SET TASKS
[1] In the note on Die Geisterinsel, which ship was William Strachy aboard when it wrecked on the coast of Bermuda in 1609?
[2] Reproduce a passage of the note on Die Geisterinsel word for word, beginning at the words "Strachey’s letter, along" and stopping after "for Prospero’s character.".

GIVEN TEXT
'''

Title: Die Geisterinsel
Instrumentation: Chamber opera with mezzo-soprano, tenor, bass, two speakers and choir
Year: 2010–11
Duration: approx. 50 min.
Premiere: Staatsoper Stuttgart 2011
Performers: Staatsoper Stuttgart
Die Geisterinsel
Tracing the lyrical line from Shakespeare to J. H. Prynne
In 1609, William Strachy was aboard the Sea Venture when she wrecked on the coast of Bermuda. Ten months later, he and the other survivors reached Jamestown, Virginia the first colony in the new world. Strachy then wrote a long, narrative letter addressed to an “excellent lady” back in England, later published as A true reportory of the wracke describing the experience of the shipwreck in which he writes, “our knowledge taught us how much we owed to the rites of nature and not neglect the means of our own preservation” (which forms the text for Fernando’s letter in Scene 6 of my opera Die Geisterinsel).
Strachey’s letter, along with other documents such as Michel de Montaigne’s Of the Caniballes (translated by John Florio in 1603) are said to have influenced William Shakespeare’s The Tempest. Indeed, Montaigne writes, “In this new world, they preserved a communication where things are never represented simply as they are, but rather as they appear, or as they would have them appear, in order to gain the reputation of men of judgment.” Such words could certainly have formed a basis for Prospero’s character.
Shakespeare’s The Tempest (1610–11) is an example of his late style, a style that Adorno, in referring to the late style of Beethoven, likens to “ruptured” fruit. Shakespeare, in his late work, utilizes techniques that are quite similar to those of Beethoven’s late work, such as extreme compression of the line through omissions and elisions, obsessive repetitions, choices that somehow defamiliarize expression in their respective styles of writing.
Or else new form’d ’em; having both the key
Of officer and office, set all hearts i’th’ state
To what tune pleas’d his ear,
(William Shakespeare, The Tempest: 1.2.82-85)
In the Shakespeare example above, extreme omission disturbs the order of the pentameter through the sheer quantity of accents, and stuffs as many ideas as possible into lines that can barely contain them. Techniques such as ellipses, irregular meters, and elisions, removing connections between clauses and convoluting the syntax are ways to exert a constant pressure on the sound and sense as the poet (or composer) concentrates expression. As Charles Olson writes, verse in late Shakespeare “already shows forth the weave of accent, quantity, breath which makes prosody the music it is: a very close music, sharp, long and stopped, all in a small space of time.” This “very close music” requires one not only to read the lines but to speak them as well, gauging the movement of the tongue against the teeth as well as the intake of breath; a physicality that is at the core of my own music.

'''

DATA LINES
'''

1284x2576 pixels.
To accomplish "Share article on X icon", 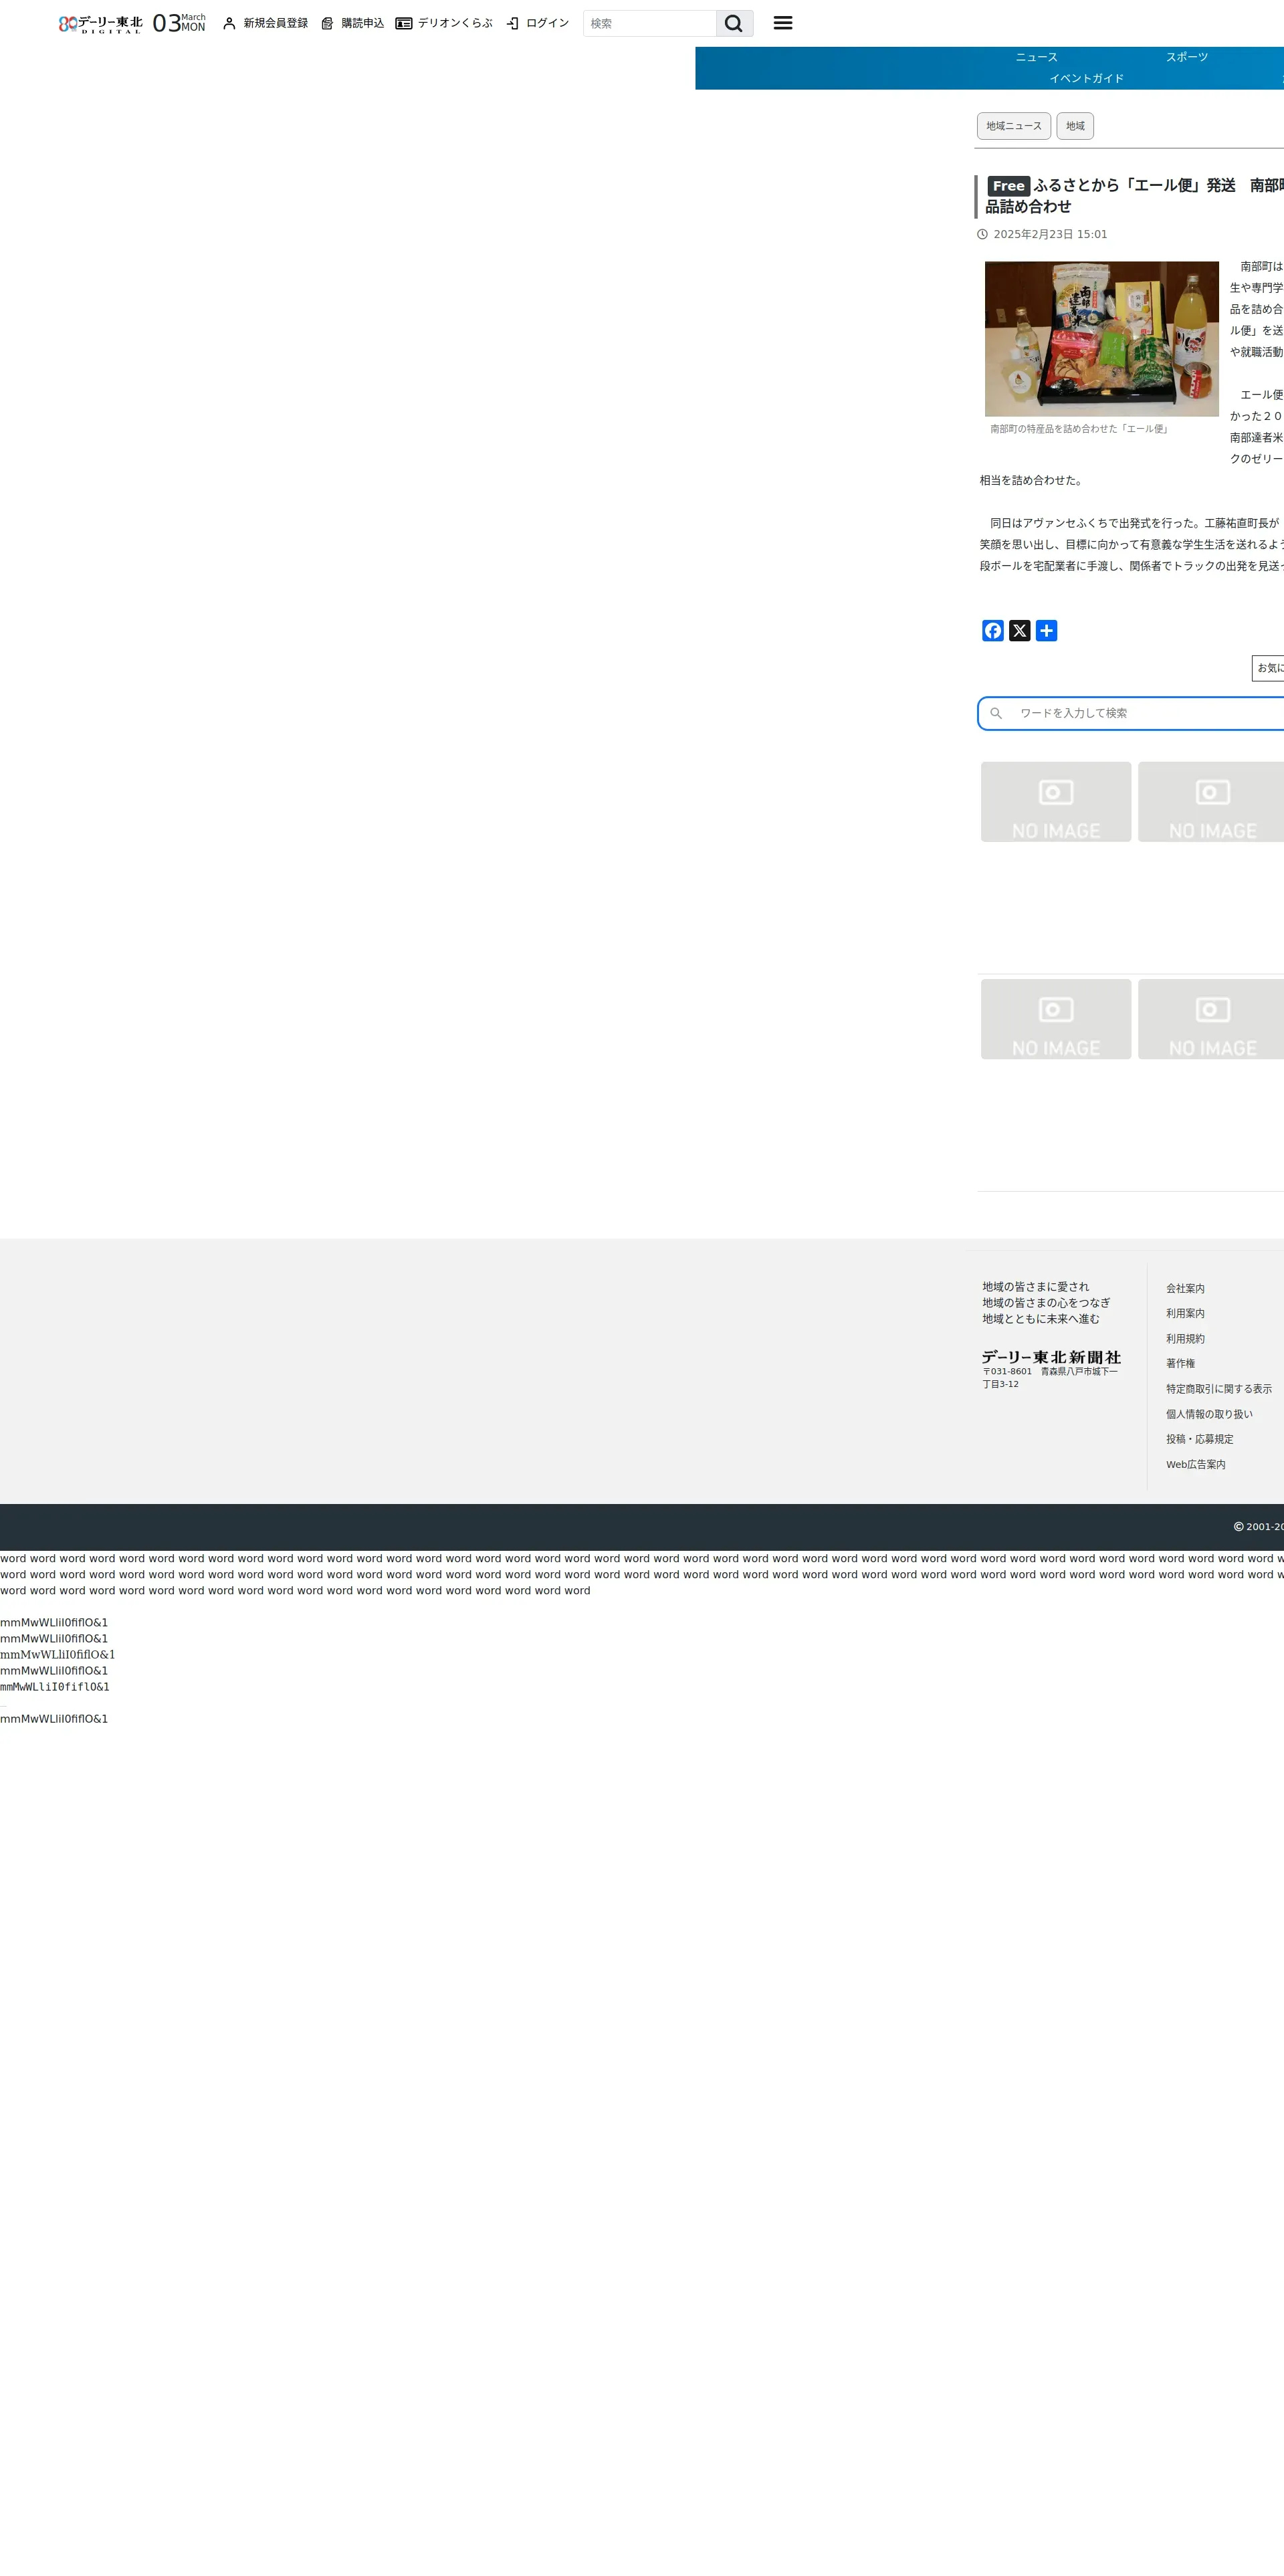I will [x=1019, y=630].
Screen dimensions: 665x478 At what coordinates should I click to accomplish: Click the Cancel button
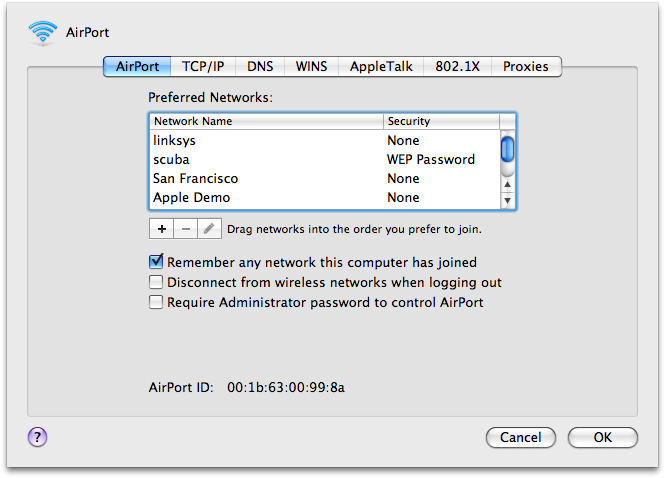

'''

ANSWERS TO THE TASKS
[1] The Sea Venture.

[2]
Strachey’s letter, along with other documents such as Michel de Montaigne’s Of the Caniballes (translated by John Florio in 1603) are said to have influenced William Shakespeare’s The Tempest. Indeed, Montaigne writes, “In this new world, they preserved a communication where things are never represented simply as they are, but rather as they appear, or as they would have them appear, in order to gain the reputation of men of judgment.” Such words could certainly have formed a basis for Prospero’s character.